[start of Document]

DFT(Discrete Fourier Transform)

Fourier Transform is $X(\omega)=\Sigma_{n=-\infty}^{\infty}x(n)e^{-j\omega n}$
Since $x(n)$ is discrete-time signal, $X(\omega)$ is periodic with period $2\pi$.
If we take N samples in the $2\pi$ frequency domain, the component frequency $X(\frac{2\pi}{N}k)$
$X(\frac{2\pi}{N}k)=\Sigma_{n=-\infty}^{\infty}x(n)e^{-j2\pi kn/N}=\Sigma_{n=0}^{N-1}x_p e^{-j2\pi kn/N}$, $x_p(n)=\Sigma_{l=-\infty}^{\infty}x(n-lN)$ is a periodic repeatition of $x(n)$ every N samples.
If $x_p(n)$ is expanded in a Fourier Series as
$x_p(n)=\Sigma_{k=0}^{N-1}c_k e^{j2\pi kn/N}$, $c_k=\frac{1}{N}\Sigma_{n=0}^{N-1}x_p(n)e^{-j2\pi kn/N}=\frac{1}{N}X(\frac{2\pi}{N}k)$
Therefor, $x_p(n)=\frac{1}{N}\Sigma_{k=0}^{N-1}X(\frac{2\pi}{N}k)e^{j2\pi kn/N}$.

[end of Document]
[start of Entries shown]

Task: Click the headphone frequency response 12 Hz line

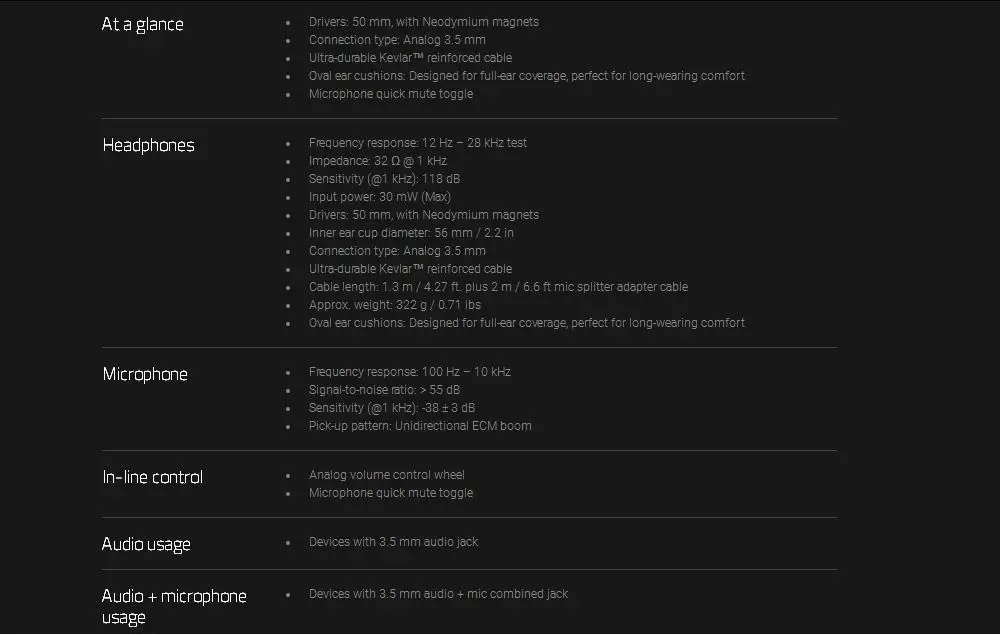Action: [x=417, y=143]
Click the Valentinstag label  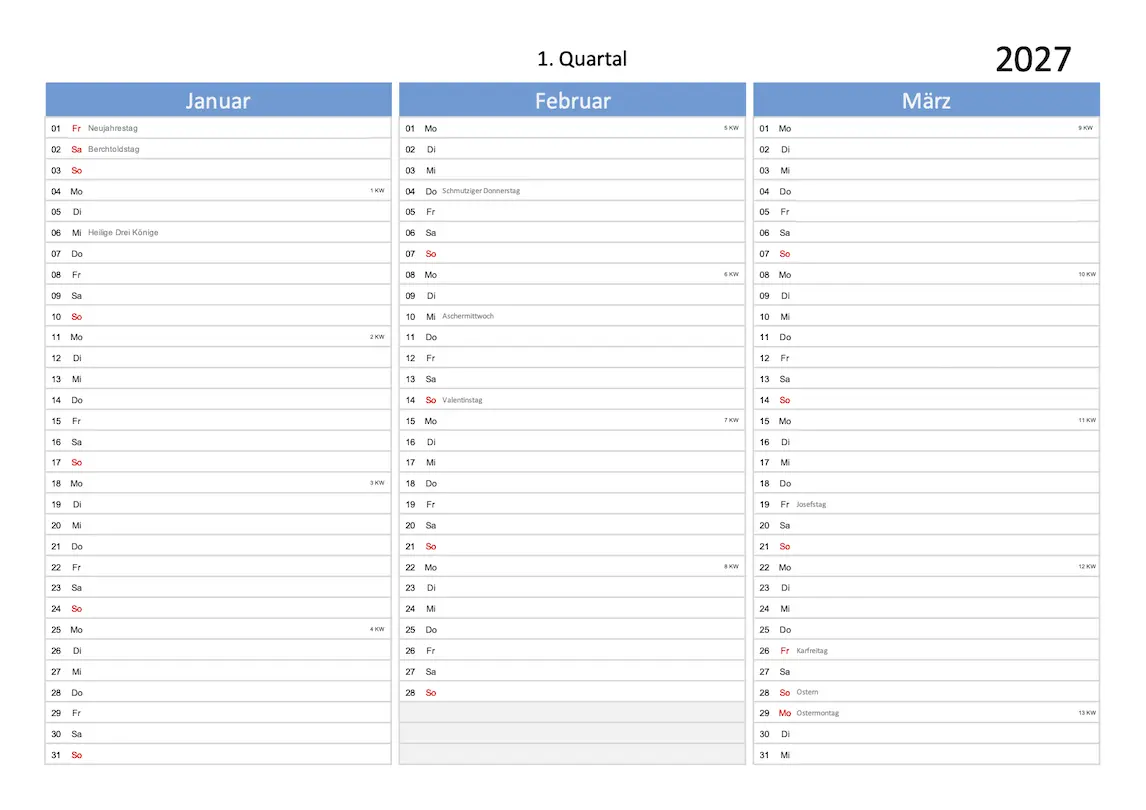pos(462,400)
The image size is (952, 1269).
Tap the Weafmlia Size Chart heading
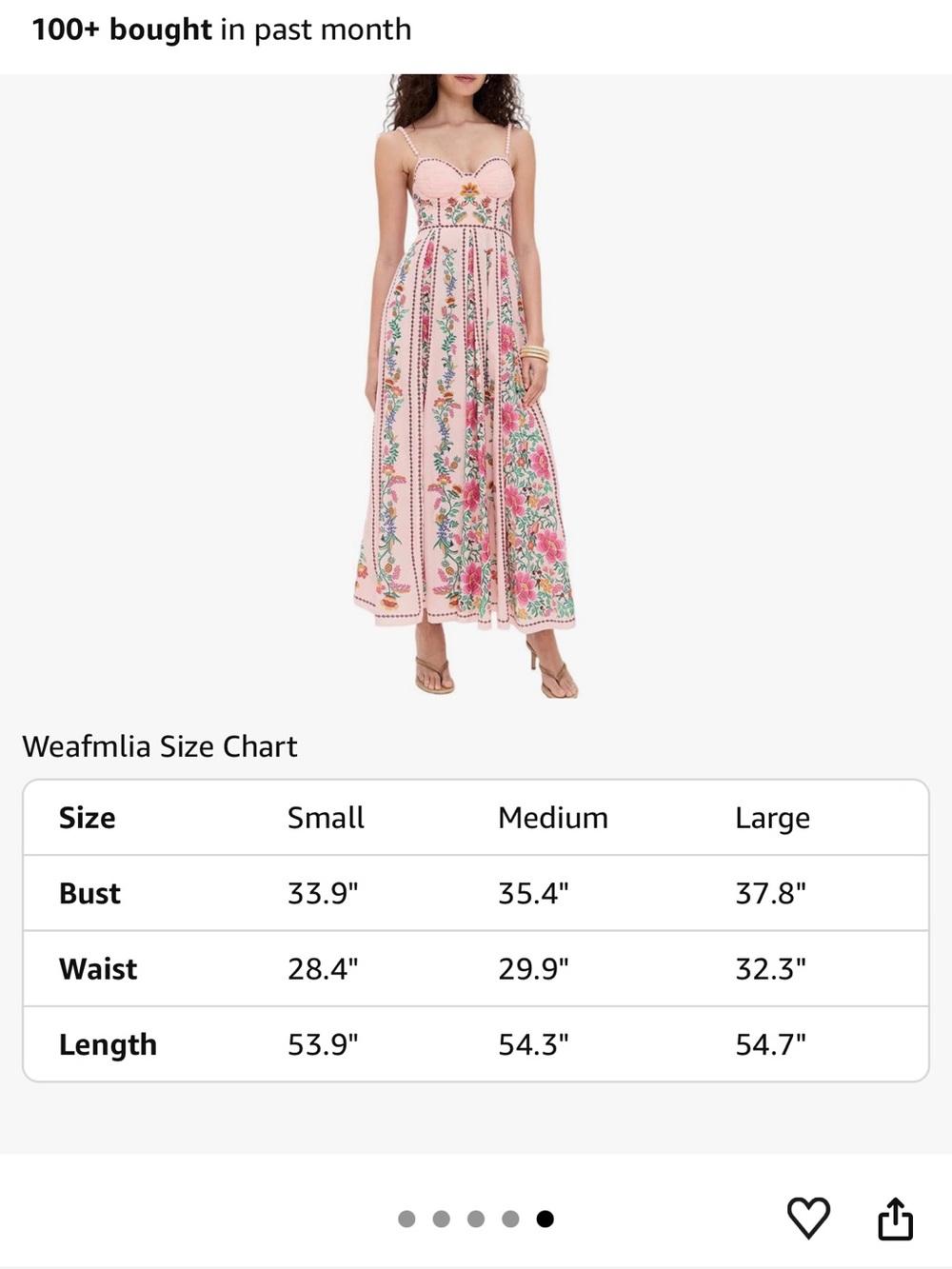tap(160, 746)
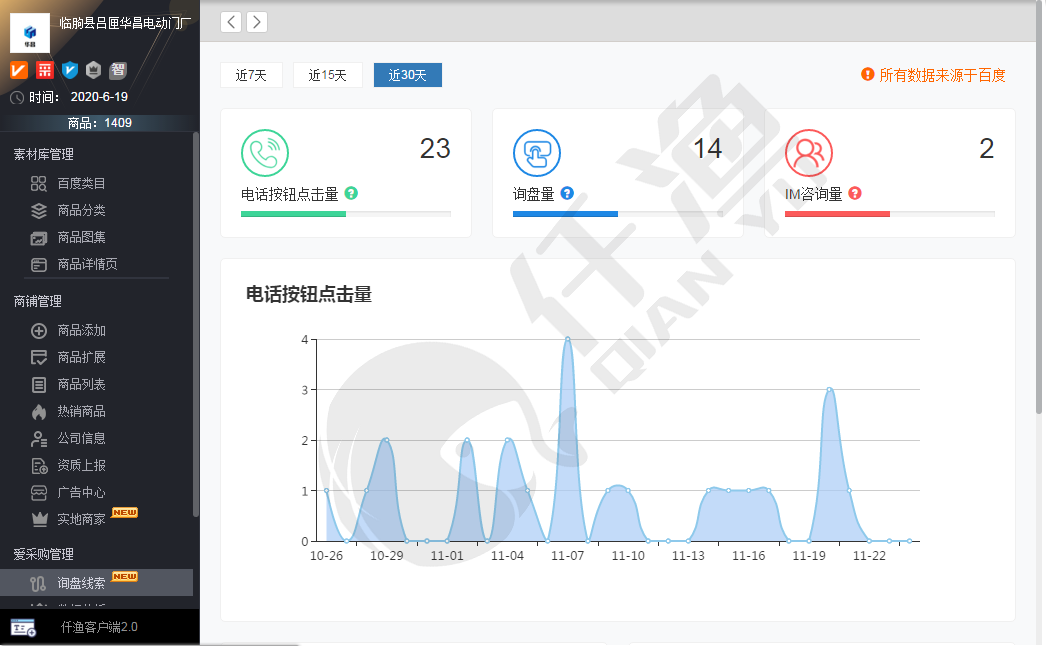Click the blue help icon beside 询盘量
This screenshot has height=647, width=1046.
coord(567,193)
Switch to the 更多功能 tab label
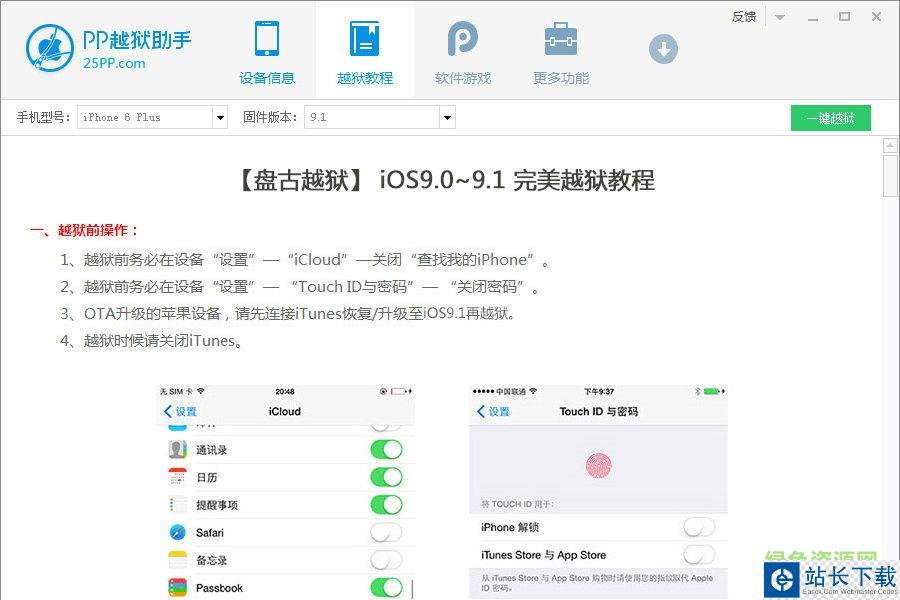The height and width of the screenshot is (600, 900). (x=561, y=78)
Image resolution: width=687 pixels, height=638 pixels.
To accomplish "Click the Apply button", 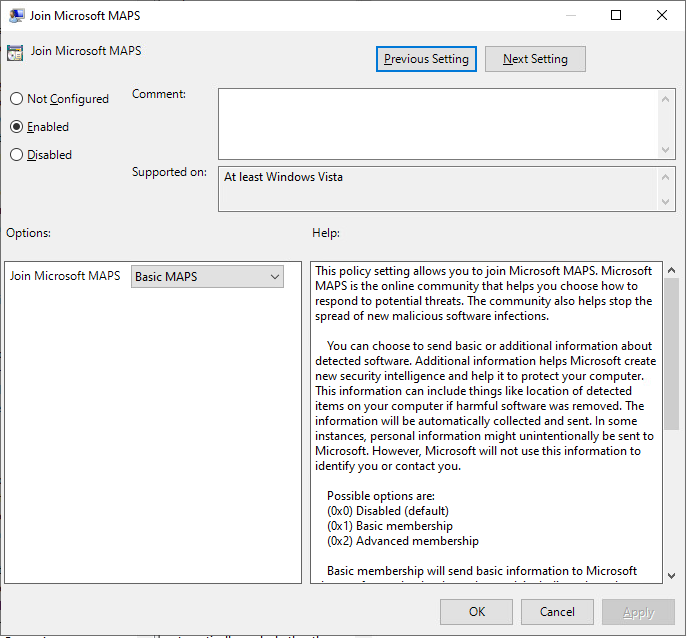I will 638,611.
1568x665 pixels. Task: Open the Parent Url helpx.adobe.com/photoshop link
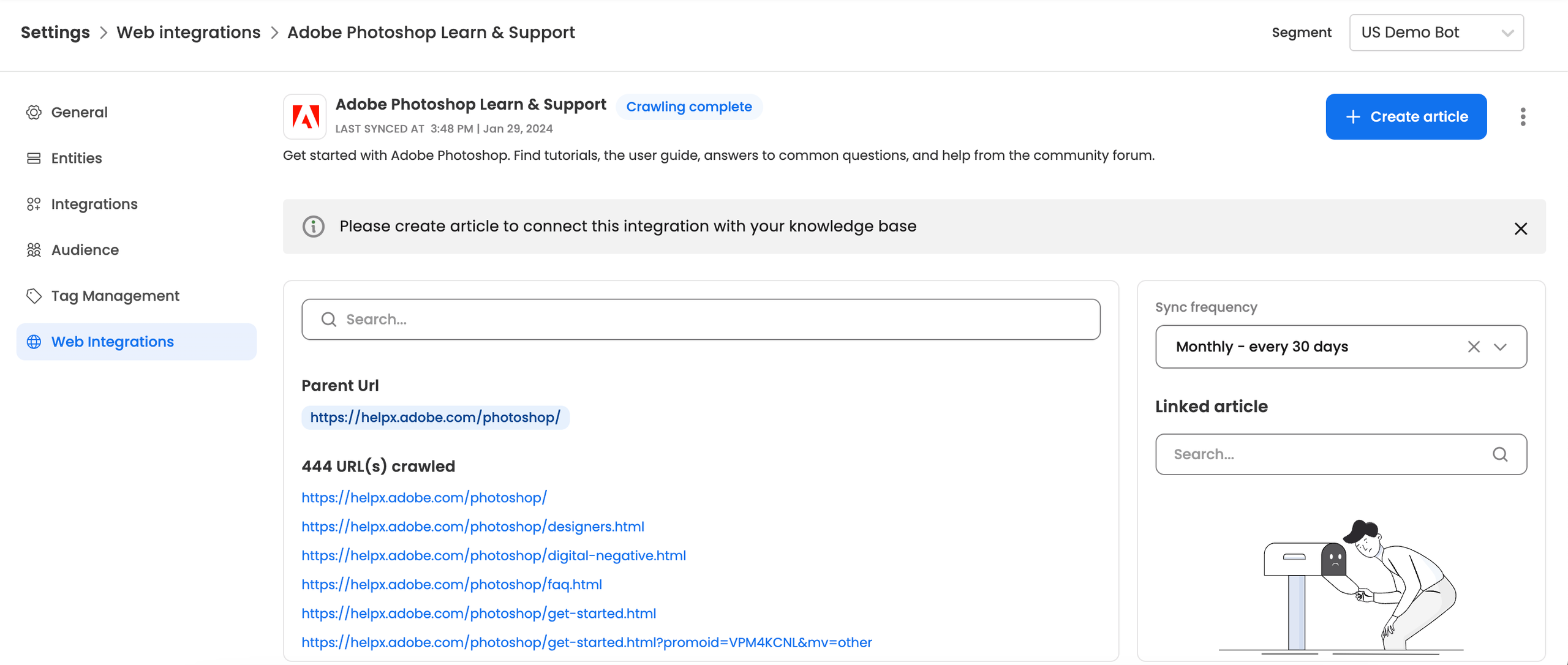[x=435, y=418]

[end of Entries shown]

Requests:
(a) Answer these questions about the DFT page, one answer per line, marked like the questions:
(i) What is the period of X(ω) when x(n) is a discrete-time signal?
(ii) How many samples are taken in the 2π frequency domain?
(iii) What is the Fourier Series coefficient c_k equal to, expressed in terms of X?
(b) Transcribe the DFT page from "DFT(Discrete Fourier Transform)" up to and including "every N samples.".
(c) Pick up the DFT page where it stops and continue it.

Solved tasks:
(a)
(i) 2π
(ii) N
(iii) c_k equals 1/N times X(2πk/N).

(b)
DFT(Discrete Fourier Transform)

Fourier Transform is $X(\omega)=\Sigma_{n=-\infty}^{\infty}x(n)e^{-j\omega n}$
Since $x(n)$ is discrete-time signal, $X(\omega)$ is periodic with period $2\pi$.
If we take N samples in the $2\pi$ frequency domain, the component frequency $X(\frac{2\pi}{N}k)$
$X(\frac{2\pi}{N}k)=\Sigma_{n=-\infty}^{\infty}x(n)e^{-j2\pi kn/N}=\Sigma_{n=0}^{N-1}x_p e^{-j2\pi kn/N}$, $x_p(n)=\Sigma_{l=-\infty}^{\infty}x(n-lN)$ is a periodic repeatition of $x(n)$ every N samples.

(c)
When $x(n)$ has a finite duration of length $L \leq N$, $x_p(n)$ is simply a periodic repeatition of $x(n)$.

$u_k = f(u_k) = \Sigma_{n=0}^{N-1}c_ne^{inx_k} = \frac{1}{N}\Sigma_{n=0}^{N-1}U_n e^{inx_k}$
$U_n = Nc_n = \Sigma_{n=0}^{N-1}f_ke^{-inx_k}$

  • Aperiodic continuous-time signal

It is possible to express the spectrum $X(\omega)$ directly in terms of its samples $X(2 \pi k/N)$, k=0,1,…,N-1.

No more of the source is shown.